Water is the liquid that falls as rain and forms lakes, rivers and seas. Water, however, takes many forms, shapes and sizes.

One shape that water can take on is the human body. Water makes up about 70 percent of the human body. All body organs use water. People can live weeks without food but only a few days without water. A person should drink at least eight glasses of water a day.
The scientific term for water is H20. This refers to the atoms in water: 2 hydrogen atoms and 1 oxygen atom. Once water is in place, it can take three forms: solid, liquid or gas.

The liquid form of water is the one that is drinkable and used to water lawns. The solid form is water that has been frozen and converted into ice. The freezing temperature for water is 32 degrees. The third form is gas, which is water that has been vaporized. Vaporized water, or steam, occurs at about 200-plus degrees.

What is the hydrologic cycle?

The hydrologic cycle is when water travels from the sky, in the form of rain, to the ground and back to the sky, in the form of vapor and clouds. After the rainfall, water moves on land in the form of lakes, rivers and streams.

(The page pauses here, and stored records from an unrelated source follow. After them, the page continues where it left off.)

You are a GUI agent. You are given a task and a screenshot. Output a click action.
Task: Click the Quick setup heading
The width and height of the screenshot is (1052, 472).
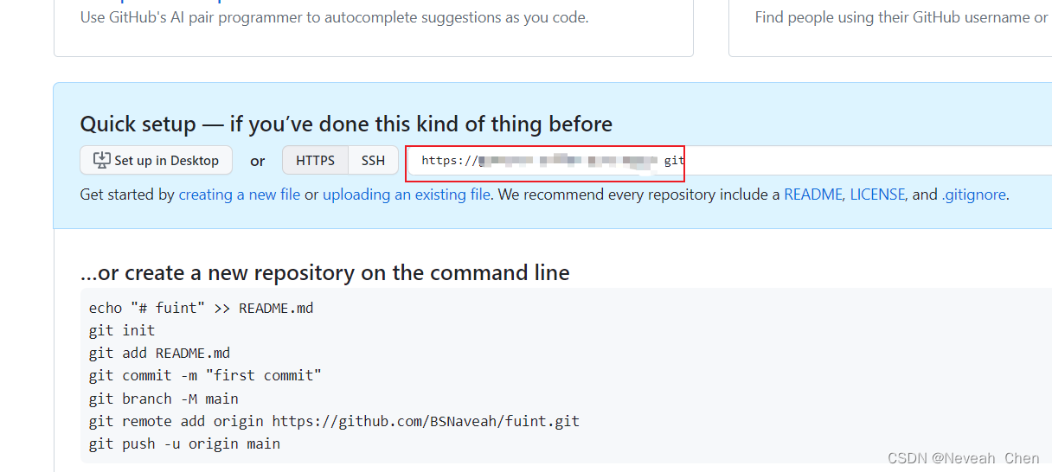(x=346, y=124)
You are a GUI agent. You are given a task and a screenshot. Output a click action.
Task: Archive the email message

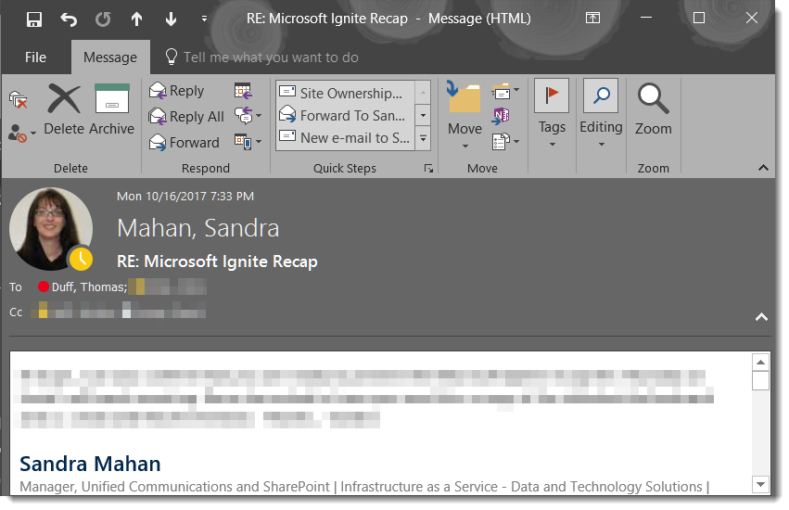(112, 109)
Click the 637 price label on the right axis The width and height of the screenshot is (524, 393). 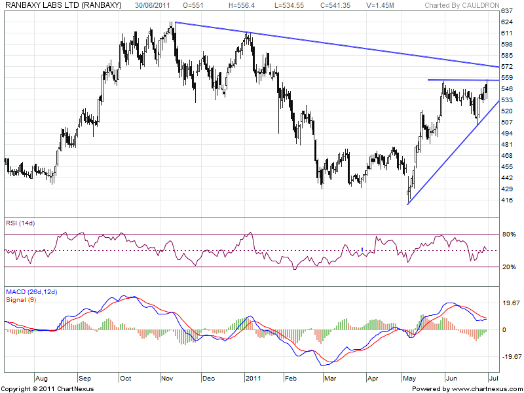click(507, 12)
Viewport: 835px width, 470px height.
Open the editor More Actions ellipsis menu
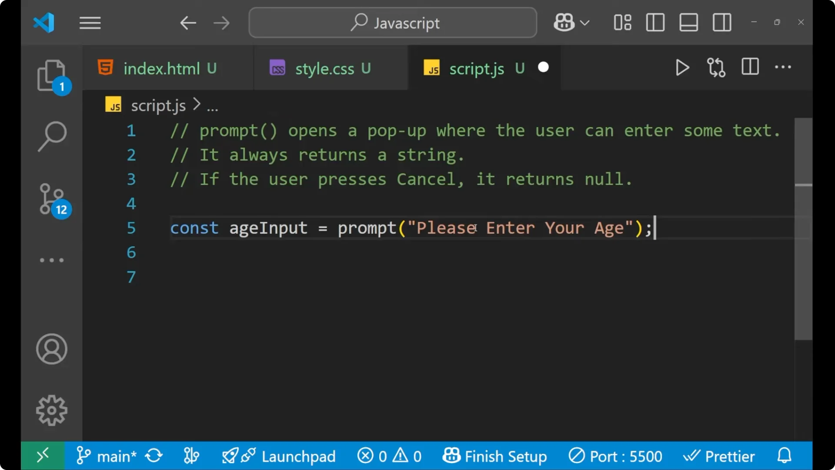click(x=783, y=67)
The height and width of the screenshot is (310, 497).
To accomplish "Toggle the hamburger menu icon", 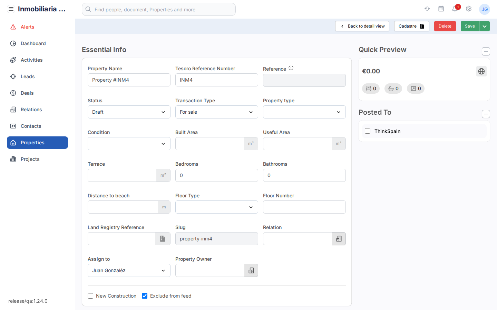I will click(x=11, y=9).
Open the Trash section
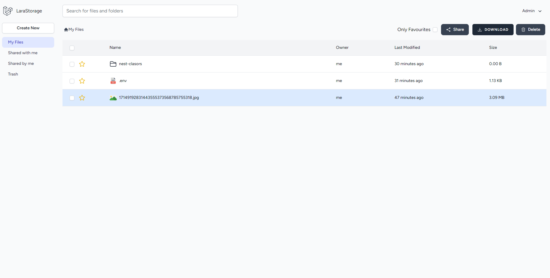Screen dimensions: 550x278 coord(13,74)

Water can travel over land and underground.



In Brownsville, water travels through a resaca system and the Rio Grande. It eventually reaches the Gulf of Mexico at Boca Chica Beach. Before the water goes to the sea, BPUB treats the water from the river and puts it through a complex water filtering system and pumps it into 47,000 households or businesses throughout the city. Once the water is used, it goes into one of BPUB's two wastewater treatment facilities where it is filtered again and pumped back into the Rio Grande and the Brownsville Ship Channel.

Water covers 80 percent of the surface of the world. More than 97 percent of the water that covers the world is saltwater. The remaining 3 percent is either fresh water or glaciers, which is the ice at the North and South poles.